─── Study material
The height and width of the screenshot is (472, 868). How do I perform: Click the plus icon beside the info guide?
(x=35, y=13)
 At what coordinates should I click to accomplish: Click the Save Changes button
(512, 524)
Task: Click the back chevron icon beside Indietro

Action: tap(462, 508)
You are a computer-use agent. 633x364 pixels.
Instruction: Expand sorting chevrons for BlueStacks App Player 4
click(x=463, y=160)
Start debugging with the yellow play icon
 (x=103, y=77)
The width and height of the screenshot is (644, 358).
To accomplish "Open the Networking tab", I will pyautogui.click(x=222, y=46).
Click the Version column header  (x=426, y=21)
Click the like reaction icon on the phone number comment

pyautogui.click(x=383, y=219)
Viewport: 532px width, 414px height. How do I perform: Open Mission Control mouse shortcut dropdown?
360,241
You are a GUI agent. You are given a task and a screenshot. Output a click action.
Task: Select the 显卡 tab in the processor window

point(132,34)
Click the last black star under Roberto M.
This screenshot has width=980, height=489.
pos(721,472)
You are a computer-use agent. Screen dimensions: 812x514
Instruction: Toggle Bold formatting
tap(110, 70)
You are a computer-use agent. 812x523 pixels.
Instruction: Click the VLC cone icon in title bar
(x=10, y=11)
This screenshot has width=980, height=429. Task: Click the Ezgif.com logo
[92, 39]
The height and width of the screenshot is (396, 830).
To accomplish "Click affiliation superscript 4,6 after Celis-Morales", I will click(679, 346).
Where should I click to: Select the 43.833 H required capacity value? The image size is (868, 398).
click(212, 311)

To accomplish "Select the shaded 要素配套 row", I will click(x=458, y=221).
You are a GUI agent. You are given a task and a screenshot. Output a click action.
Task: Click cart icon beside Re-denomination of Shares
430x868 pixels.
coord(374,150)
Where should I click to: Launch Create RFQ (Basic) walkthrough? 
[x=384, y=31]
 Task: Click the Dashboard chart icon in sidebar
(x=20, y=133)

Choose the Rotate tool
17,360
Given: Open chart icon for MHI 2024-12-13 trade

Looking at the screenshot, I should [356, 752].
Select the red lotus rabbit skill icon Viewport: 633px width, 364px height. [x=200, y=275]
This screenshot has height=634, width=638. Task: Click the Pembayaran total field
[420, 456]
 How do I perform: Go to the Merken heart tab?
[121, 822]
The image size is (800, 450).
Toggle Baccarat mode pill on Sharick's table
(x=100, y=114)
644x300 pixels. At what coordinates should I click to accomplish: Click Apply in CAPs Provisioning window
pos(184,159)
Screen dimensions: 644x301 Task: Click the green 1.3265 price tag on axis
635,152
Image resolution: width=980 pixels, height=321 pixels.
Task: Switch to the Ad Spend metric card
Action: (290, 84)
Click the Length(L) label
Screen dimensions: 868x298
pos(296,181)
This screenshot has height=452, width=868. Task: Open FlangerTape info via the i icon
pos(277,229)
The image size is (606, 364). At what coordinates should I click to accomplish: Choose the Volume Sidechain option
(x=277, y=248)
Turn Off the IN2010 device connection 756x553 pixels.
──────
» Exercise brief: All of the entries need to be reproduced exactly; please write them out.

» Answer space:
The height and width of the screenshot is (472, 868). How do I perform: Click the plus icon beside the info guide?
(x=35, y=13)
 At what coordinates should I click to accomplish: Click the Save Changes button
(512, 524)
Task: Click the back chevron icon beside Indietro

Action: tap(462, 508)
You are a computer-use agent. 633x364 pixels.
Instruction: Expand sorting chevrons for BlueStacks App Player 4
click(x=463, y=160)
Start debugging with the yellow play icon
 (x=103, y=77)
The width and height of the screenshot is (644, 358).
To accomplish "Open the Networking tab", I will pyautogui.click(x=222, y=46).
Click the Version column header  (x=426, y=21)
Click the like reaction icon on the phone number comment

pyautogui.click(x=383, y=219)
Viewport: 532px width, 414px height. How do I perform: Open Mission Control mouse shortcut dropdown?
360,241
You are a GUI agent. You are given a task and a screenshot. Output a click action.
Task: Select the 显卡 tab in the processor window

point(132,34)
Click the last black star under Roberto M.
This screenshot has width=980, height=489.
pos(721,472)
You are a computer-use agent. Screen dimensions: 812x514
Instruction: Toggle Bold formatting
tap(110, 70)
You are a computer-use agent. 812x523 pixels.
Instruction: Click the VLC cone icon in title bar
(x=10, y=11)
This screenshot has width=980, height=429. Task: Click the Ezgif.com logo
[92, 39]
The height and width of the screenshot is (396, 830).
To accomplish "Click affiliation superscript 4,6 after Celis-Morales", I will click(679, 346).
Where should I click to: Select the 43.833 H required capacity value? The image size is (868, 398).
click(212, 311)

To accomplish "Select the shaded 要素配套 row", I will click(x=458, y=221).
You are a GUI agent. You are given a task and a screenshot. Output a click action.
Task: Click cart icon beside Re-denomination of Shares
430x868 pixels.
coord(374,150)
Where should I click to: Launch Create RFQ (Basic) walkthrough? 
[x=384, y=31]
 Task: Click the Dashboard chart icon in sidebar
(x=20, y=133)

Choose the Rotate tool
17,360
Given: Open chart icon for MHI 2024-12-13 trade

Looking at the screenshot, I should [356, 752].
Select the red lotus rabbit skill icon Viewport: 633px width, 364px height. [x=200, y=275]
This screenshot has height=634, width=638. Task: Click the Pembayaran total field
[420, 456]
 How do I perform: Go to the Merken heart tab?
[121, 822]
The image size is (800, 450).
Toggle Baccarat mode pill on Sharick's table
(x=100, y=114)
644x300 pixels. At what coordinates should I click to accomplish: Click Apply in CAPs Provisioning window
pos(184,159)
Screen dimensions: 644x301 Task: Click the green 1.3265 price tag on axis
635,152
Image resolution: width=980 pixels, height=321 pixels.
Task: Switch to the Ad Spend metric card
Action: (290, 84)
Click the Length(L) label
Screen dimensions: 868x298
pos(296,181)
This screenshot has height=452, width=868. Task: Open FlangerTape info via the i icon
pos(277,229)
The image size is (606, 364). At what coordinates should I click to accomplish: Choose the Volume Sidechain option
(x=277, y=248)
Turn Off the IN2010 device connection 756x553 pixels.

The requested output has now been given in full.